More importantly, SBMHPs will naturally increase the volume of mental health-related discourses associated with initiatives aimed at enhancing mental health service provision and increasing mental health literacy. This will create a demand for persons with competence in mental health education and mental health service design and delivery. These developments may come with unintended effects. In a region like Nigeria (and most countries in sub-Saharan Africa) where there is rich indigenous knowledge of parenting and community childcare (Pence and Shafer 2006), the introduction of ‘child mental health practitioners’ within the school environment may lead to local beliefs and practices being undermined by ‘expert’ and globalised knowledge systems (Said 1993). This could lead to the erosion of valuable knowledge and practice such as kith and kin care, kith and kin fostering, community storytelling (as a form of enculturation, social learning and group therapy) and other local remedies for various physical and psychological disturbances in childhood.

Also, the very availability of mental health services within the school can create a situation in which children with otherwise normal variants of mood and behaviours are diverted into school mental health services. Some critics have argued that the global increase in the diagnosis and treatment of childhood mental health problems may not necessarily reflect increased incidence but a change in the way we view ‘normal’ childhood (Timimi and Leo 2009; Timimi 2010). This medicalising approach to child mental health may also train children to relegate or forgo their own locally derived personal agency and coping strategies in favour of ‘expert’ advice (Timimi and Leo 2009; Timimi 2010). The care, attention and support provided to school children, identified with mental health problems or risk, could undermine the children’s confidence and sense of personal agency. This is particularly important in a setting like Nigeria where there is a high premium on personal responsibility, and the ability to overcome adversities among children and youth. These are protective factors that have been found to enhance youth mental health in Africa (Meintjes and Giese 2006).

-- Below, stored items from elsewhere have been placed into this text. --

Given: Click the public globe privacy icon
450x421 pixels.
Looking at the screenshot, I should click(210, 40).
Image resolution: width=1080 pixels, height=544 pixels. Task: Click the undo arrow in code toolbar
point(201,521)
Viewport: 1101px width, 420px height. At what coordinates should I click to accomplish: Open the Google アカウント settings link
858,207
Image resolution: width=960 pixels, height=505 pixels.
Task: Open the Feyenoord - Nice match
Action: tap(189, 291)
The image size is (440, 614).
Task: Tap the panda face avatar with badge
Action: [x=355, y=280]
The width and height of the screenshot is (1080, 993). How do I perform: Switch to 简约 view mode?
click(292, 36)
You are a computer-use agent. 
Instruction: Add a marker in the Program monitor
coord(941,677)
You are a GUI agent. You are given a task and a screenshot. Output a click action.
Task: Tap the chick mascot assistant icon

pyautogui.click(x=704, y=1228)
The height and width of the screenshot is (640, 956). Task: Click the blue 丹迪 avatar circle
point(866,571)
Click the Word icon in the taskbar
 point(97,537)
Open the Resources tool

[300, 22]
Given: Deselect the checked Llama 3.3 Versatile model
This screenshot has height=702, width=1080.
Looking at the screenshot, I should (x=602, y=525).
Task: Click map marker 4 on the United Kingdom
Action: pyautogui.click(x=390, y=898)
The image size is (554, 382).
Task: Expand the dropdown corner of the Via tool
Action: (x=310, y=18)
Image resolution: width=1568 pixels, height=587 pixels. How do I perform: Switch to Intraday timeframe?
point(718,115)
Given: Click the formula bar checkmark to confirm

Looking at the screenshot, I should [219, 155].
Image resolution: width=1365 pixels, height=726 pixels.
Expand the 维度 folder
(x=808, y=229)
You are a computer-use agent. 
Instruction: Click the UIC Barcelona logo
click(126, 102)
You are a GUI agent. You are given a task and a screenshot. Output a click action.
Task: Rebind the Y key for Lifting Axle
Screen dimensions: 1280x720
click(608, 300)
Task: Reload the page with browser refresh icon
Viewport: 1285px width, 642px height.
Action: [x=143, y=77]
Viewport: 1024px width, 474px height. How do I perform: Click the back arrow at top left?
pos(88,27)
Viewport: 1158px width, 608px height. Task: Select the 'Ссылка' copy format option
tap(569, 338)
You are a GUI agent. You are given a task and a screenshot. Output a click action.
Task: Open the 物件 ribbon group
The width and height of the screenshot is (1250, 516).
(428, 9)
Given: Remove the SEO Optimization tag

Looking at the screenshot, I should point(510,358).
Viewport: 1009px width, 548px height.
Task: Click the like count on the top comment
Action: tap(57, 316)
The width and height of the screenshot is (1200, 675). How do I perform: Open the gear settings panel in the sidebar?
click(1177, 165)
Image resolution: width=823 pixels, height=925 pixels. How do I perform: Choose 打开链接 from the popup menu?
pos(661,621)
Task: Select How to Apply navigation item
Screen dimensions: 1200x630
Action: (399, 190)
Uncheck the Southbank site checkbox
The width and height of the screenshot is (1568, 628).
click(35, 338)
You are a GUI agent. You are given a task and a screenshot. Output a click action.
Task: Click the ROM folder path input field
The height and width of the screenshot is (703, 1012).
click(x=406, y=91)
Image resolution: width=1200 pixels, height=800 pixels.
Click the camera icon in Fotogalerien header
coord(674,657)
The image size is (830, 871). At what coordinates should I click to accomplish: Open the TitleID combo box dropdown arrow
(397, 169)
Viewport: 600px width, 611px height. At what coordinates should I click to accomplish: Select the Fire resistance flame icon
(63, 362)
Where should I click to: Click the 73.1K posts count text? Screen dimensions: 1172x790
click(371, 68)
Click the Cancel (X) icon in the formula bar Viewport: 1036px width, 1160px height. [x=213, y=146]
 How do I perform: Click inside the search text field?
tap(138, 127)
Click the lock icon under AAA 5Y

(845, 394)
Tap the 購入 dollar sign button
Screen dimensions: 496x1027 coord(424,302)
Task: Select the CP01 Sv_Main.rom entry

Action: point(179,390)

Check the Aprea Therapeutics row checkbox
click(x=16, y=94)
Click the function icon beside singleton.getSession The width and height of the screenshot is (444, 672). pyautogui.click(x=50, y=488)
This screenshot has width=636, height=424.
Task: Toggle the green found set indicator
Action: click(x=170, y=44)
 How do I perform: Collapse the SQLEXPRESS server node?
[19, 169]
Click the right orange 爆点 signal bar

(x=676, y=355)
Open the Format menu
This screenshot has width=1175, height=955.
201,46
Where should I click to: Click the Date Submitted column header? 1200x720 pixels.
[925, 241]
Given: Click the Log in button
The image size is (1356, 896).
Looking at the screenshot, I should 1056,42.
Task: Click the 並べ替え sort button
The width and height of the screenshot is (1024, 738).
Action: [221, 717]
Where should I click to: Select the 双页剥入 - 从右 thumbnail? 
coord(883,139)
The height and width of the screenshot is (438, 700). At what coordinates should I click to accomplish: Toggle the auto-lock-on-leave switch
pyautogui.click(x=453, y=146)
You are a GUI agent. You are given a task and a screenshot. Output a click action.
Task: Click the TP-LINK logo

In the same vein, an SBMHP which is not a particularly nuanced approach may create a situation whereby the complex dynamics of the school environment are interpreted by teachers solely from mental health perspectives. As such, ordinary events like ‘noise-making’, which teachers previously understood as routine infractions, may then assume a higher disruptive value in line with the medicalising approach. The introduction of SBMHPs and the professionalisation and specialisation of skills for management of emotional and behavioural issues within a mental health framework might undermine teachers’ existing confidence and skills in dealing with these issues and with the day-to-day complexities of the school environment (Timimi and Leo 2009; Timimi 2010).